終章1

 翌年の風薫る五月――

 転入生を紹介します。

担任の言葉に促され、制服を身にまとったミス・テリアスは一年生の教室に入ってきた。自己紹介をするために、黒板に名前を書いていく。

 小さい字で書いた漢字四文字を、彼女は力強いチョークで消し線をぐちゃぐちゃと入れてしまった。

「――みなさん。わたしのことはミス・テリアスと呼んでちょうだい」

「え、なんで……?」

「い・い・か・ら!」

 問答無用でクラスメイトからの疑問をねじ伏せて、彼女は微笑んだ。


 こうして。

 ミス・テリアスこと村崎野原(むらさきのばら)は、十九歳になってから高校に転入した。彼女が学校からドロップアウトしたのは小学二年生の頃。いま、まさに十年以上ぶりの学校生活を謳歌している。

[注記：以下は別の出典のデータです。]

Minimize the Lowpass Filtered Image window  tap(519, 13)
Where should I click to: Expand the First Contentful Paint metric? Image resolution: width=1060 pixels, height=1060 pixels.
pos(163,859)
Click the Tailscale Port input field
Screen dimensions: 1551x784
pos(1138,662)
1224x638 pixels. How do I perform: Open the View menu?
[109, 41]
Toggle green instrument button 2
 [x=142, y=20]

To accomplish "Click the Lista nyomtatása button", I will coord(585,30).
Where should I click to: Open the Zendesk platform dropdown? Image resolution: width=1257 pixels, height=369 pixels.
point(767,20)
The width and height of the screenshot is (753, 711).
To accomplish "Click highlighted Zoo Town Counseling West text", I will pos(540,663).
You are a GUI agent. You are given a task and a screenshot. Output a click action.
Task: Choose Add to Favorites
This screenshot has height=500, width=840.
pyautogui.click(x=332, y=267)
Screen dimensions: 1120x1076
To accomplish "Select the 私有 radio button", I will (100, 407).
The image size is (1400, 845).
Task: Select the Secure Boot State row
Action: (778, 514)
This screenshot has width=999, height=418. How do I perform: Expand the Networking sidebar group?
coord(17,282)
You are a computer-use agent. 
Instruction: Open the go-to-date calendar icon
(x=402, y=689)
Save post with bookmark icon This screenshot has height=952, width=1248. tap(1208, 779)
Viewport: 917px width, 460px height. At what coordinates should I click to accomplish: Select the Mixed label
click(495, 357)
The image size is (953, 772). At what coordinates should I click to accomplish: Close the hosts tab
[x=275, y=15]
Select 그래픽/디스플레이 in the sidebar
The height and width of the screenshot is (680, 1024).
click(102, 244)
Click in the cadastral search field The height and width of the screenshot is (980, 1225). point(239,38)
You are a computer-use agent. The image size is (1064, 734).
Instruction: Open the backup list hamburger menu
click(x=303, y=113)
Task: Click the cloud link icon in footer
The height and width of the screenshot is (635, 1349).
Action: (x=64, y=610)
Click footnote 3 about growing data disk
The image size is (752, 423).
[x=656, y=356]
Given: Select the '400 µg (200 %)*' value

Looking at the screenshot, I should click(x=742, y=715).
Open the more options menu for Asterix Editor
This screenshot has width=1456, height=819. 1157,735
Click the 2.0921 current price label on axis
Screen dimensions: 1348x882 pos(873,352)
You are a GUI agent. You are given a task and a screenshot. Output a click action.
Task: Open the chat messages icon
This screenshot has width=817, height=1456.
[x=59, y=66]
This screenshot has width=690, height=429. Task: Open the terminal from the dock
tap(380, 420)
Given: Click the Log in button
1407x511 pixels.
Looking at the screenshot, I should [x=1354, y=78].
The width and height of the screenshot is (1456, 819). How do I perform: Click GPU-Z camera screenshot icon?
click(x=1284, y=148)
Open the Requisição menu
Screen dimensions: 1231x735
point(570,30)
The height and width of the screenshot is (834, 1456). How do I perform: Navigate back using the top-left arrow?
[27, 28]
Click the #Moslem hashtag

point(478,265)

 常時、平見ムサジを観察するためには同じ学校に通うのが手っ取り早い。本当は同じクラスに入る目論見でいたが、転入のための試験勉強をしなければならず、平見たちの一学年下の生徒となった。

 とはいえ村崎はすぐに平見のいるミステリ研に入部したので、今のところそれほど支障はない。平見のクラスで、ちょっとしたしょうもない事件が起これば、すぐに直行できる距離にいる。

 部外者が学校に侵入するわけにもいかないので、関係者になれたのは幸いであった。